Minor breaking changes

  • ReadConsoleOutputA will now always zero the high byte in
    (CHAR_INFO).Char.UnicodeChar. Only the .AsciiChar can be used
    then. This prevents users from storing "additional" data in the
    terminal buffer.
  • ReadConsoleOutputA will now zero the .AsciiChar if it fails to
    convert the Unicode character into an appropriate DBCS.
    • Example: It's possible to write "い" into a narrow column despite
      being a wide character.
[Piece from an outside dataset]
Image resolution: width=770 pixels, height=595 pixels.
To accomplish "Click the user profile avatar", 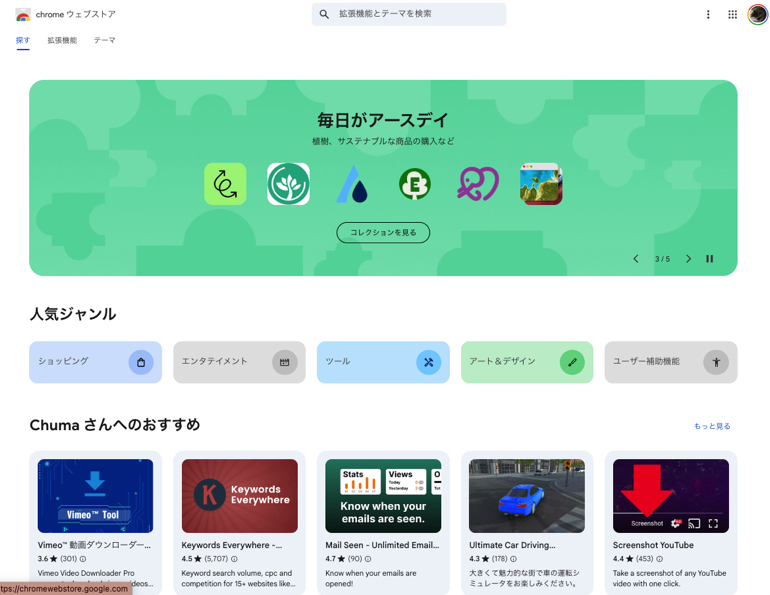I will pyautogui.click(x=758, y=14).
In these cases WriteConsoleOutputA will
      now return 0x00 instead of 0x44 (the lower half of い's code
      point 0x3044).

Major breaking changes

  • ReadConsoleOutputW will now repeat the leading Unicode character
    twice and ignore the trailing one.
    • Example 1: Writing the pair 0x3044 0xabcd with
      WriteConsoleOutputW used to yield the same 0x3044 0xabcd if read
      back with ReadConsoleOutputW. This worked because conhost
      effectively ignored the trailing codepoint, allowing one to
      "smuggle" data. In the future this trailing character will be
      discarded and produce 0x3044 0x3044 instead.
    • Example 2: Writing い with WriteConsoleOutputA can be done with
      code page 932 (Shift-JIS) and the DBCS 0x82 0xa2. If read back
      with ReadConsoleOutputW this would previously yield the two
      Unicode characters 0x3044 0xffff. After this commit it'll yield
      0x3044 0x3044.

Alternative approaches

It's possible to "tag"/"mark" written data as originating from
WriteConsoleOutputA/W so that it can be reconstructed accurately later
on. However this lead to implementation complexities that we're actively
trying to avoid in the new buffer implementation. Effectively
everything that touches the buffer's text would have to handle these
marks and either write or clear them. Given the most likely small amount
of users who depend on the current quirky behavior, it'd be an
unwarranted maintenance and performance burden and prevent Windows
Terminal to ever truly migrate to full Unicode support.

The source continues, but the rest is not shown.